本稿では、CHUWI(ツーウェイ)の格安中華ミニPC LarkBox Pro を使って遊んでみたいと思います。定価は Amazon で 2万5000円前後、6.1×6.1cm、高さ4.3cm と手の平サイズのPCです。初めて見た時、この非力なマシンでどんな使い方をすれば良いのかと思いましたが、スペックの詳細をみてびっくりしました。CPU は省電力性能を重視した Celeron J4125 と少し非力ですが、メモリ 6G でディスクも SSD 128GM も積んでいればかなりサクサク動きそうですし、4Kにも対応しています。電源供給は USB Type-C、USB ポート2つ、Micro SD Card のリーダーもついていました。USB ハブ経由で、キーボード、マウス、USB DVD ドライブを使えば普通のPCと同じようにLinuxをインストールできそうです。
製品名 : CHUWI LarkBox Pro
CPU : Celeron J4125 (2.0GHz ~ 2.7GHz)
コア数/スレッド数 : 4/4
メモリ : 6GB (LPDDR4)
内部ストレージ : 128GB eMMC (M.2 2242)
ビデオカード : UHD Graphics 600
無線LANアダプター : 2.4GHz/5GHz, 802.11a/ac/b/g/n
イーサネットアダプター : 無し
Bluetooth : Bluetooth 5.0
ディスプレイ : 無し
その他 : Windows 10 インストール済み
筆者は、最近 Amazon Fire TV を使って動画を視聴することが増えてきました。現状不満はありませんでしたが、たまに契約サイトにログイン済みのアプリが強制的にログアウトされて、ID パスワードの再入力を促されることがあります。リモコンを使ってのソフトウェアキーボードの操作は時間がかかりますし、ログイン後には既にスポーツの試合が始まっていたという事が何度かありました。

タスクの目的:
与えられた文章で LarkBox Pro の CPU として挙げられているものを答えてください。 レコードはここでは使わない。

データセット抜粋:

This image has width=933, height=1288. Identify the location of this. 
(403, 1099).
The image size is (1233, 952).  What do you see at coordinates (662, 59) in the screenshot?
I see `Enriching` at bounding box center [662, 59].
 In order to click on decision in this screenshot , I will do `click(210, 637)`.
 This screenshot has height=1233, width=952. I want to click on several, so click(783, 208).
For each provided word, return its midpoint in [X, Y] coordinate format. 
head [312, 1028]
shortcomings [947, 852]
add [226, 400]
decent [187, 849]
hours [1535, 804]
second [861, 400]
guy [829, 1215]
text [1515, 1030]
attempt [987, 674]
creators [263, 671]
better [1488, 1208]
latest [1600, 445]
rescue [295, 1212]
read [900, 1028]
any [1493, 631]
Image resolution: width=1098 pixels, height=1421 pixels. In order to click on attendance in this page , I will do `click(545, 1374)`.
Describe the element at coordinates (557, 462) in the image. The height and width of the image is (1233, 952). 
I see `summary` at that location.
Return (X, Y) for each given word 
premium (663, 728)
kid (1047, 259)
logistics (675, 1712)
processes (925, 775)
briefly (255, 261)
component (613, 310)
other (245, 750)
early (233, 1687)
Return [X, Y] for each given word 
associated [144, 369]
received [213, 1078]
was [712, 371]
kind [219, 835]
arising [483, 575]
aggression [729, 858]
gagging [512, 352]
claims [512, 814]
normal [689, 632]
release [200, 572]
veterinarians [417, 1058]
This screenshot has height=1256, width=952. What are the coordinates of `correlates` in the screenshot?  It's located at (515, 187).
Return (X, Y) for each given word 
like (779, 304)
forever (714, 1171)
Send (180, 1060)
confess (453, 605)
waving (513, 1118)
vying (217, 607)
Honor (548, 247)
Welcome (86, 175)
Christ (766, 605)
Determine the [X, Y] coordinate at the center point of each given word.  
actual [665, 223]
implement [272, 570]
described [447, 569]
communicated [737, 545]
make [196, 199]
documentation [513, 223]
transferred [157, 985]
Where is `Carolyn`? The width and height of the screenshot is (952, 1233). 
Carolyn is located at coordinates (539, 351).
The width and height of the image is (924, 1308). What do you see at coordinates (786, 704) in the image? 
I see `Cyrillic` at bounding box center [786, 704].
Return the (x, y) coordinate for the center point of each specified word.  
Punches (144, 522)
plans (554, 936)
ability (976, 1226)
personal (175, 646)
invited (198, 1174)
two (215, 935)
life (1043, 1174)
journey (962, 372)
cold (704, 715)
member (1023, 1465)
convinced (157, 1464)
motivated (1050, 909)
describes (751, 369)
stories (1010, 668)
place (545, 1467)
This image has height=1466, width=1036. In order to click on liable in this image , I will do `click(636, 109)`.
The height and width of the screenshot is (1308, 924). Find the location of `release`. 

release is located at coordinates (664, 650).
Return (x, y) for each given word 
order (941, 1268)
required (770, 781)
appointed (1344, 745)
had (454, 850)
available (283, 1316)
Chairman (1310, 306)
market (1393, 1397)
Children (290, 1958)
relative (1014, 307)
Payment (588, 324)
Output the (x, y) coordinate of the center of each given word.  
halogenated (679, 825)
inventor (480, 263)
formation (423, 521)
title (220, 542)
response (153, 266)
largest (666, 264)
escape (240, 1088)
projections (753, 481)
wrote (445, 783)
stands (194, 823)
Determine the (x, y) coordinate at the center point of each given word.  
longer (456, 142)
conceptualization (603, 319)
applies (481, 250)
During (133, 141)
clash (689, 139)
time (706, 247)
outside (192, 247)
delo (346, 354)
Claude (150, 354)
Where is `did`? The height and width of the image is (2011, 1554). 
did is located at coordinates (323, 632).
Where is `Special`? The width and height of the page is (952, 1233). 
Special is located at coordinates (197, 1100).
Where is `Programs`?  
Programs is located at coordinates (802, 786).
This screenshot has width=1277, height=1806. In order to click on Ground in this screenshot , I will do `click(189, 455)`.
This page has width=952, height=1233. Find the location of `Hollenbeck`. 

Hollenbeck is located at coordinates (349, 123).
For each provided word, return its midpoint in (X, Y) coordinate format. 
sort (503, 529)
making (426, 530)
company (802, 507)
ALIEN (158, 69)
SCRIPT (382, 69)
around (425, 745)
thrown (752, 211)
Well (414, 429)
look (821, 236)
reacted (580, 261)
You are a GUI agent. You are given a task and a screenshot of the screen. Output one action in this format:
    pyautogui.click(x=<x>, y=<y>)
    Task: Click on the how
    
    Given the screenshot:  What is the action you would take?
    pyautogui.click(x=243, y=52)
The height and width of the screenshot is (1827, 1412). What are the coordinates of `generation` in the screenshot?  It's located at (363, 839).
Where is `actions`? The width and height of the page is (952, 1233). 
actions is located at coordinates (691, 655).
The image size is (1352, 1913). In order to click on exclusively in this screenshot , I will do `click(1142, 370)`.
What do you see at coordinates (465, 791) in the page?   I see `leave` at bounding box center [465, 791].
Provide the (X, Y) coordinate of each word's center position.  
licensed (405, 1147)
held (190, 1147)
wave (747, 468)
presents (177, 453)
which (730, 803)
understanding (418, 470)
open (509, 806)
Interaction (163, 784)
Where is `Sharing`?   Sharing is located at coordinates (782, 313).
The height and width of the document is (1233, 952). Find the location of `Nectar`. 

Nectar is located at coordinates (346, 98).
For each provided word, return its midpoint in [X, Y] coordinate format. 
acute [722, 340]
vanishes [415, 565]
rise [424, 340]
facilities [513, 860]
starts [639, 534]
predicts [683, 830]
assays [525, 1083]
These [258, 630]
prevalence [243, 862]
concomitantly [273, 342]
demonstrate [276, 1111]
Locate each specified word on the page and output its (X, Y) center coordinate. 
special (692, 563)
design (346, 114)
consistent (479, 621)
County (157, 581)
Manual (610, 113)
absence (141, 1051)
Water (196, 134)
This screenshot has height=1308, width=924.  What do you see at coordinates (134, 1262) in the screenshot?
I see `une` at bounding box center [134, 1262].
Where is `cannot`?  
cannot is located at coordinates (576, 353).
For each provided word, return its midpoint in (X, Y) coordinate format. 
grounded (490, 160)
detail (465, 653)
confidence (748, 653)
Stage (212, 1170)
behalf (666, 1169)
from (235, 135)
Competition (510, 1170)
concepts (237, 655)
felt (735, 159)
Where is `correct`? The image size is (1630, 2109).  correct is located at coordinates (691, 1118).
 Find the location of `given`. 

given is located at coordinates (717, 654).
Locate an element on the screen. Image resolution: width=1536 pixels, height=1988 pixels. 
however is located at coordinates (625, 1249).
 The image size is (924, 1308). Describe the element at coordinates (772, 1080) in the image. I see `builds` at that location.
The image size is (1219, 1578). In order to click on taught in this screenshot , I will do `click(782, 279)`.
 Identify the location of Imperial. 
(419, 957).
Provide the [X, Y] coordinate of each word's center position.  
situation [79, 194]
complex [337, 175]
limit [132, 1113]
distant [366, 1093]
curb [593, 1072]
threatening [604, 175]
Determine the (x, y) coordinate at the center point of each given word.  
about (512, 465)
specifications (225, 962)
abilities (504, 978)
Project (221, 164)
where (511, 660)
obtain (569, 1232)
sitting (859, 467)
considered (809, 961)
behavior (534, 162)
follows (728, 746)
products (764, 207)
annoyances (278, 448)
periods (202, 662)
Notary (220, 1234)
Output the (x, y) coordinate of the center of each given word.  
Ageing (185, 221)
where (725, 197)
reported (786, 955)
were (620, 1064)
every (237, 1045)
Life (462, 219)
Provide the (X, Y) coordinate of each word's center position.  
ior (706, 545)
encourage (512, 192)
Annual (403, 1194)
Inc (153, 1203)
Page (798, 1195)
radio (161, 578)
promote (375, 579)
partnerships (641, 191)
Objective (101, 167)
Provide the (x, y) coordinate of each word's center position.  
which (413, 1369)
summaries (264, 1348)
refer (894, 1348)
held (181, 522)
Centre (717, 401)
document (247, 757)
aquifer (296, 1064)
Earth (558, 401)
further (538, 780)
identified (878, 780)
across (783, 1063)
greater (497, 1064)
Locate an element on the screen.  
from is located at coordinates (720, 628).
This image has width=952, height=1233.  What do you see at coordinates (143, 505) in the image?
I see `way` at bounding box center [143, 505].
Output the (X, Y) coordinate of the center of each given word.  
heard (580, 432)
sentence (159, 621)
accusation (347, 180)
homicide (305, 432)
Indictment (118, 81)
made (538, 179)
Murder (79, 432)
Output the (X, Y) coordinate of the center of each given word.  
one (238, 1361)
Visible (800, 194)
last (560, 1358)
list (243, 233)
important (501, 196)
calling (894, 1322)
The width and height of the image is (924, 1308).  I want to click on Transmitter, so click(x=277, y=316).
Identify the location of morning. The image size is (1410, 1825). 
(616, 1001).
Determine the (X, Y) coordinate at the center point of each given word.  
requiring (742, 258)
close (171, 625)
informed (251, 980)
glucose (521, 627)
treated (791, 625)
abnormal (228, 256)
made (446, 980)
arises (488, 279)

完了したタスク:
Celeron J4125 (2.0GHz ~ 2.7GHz)。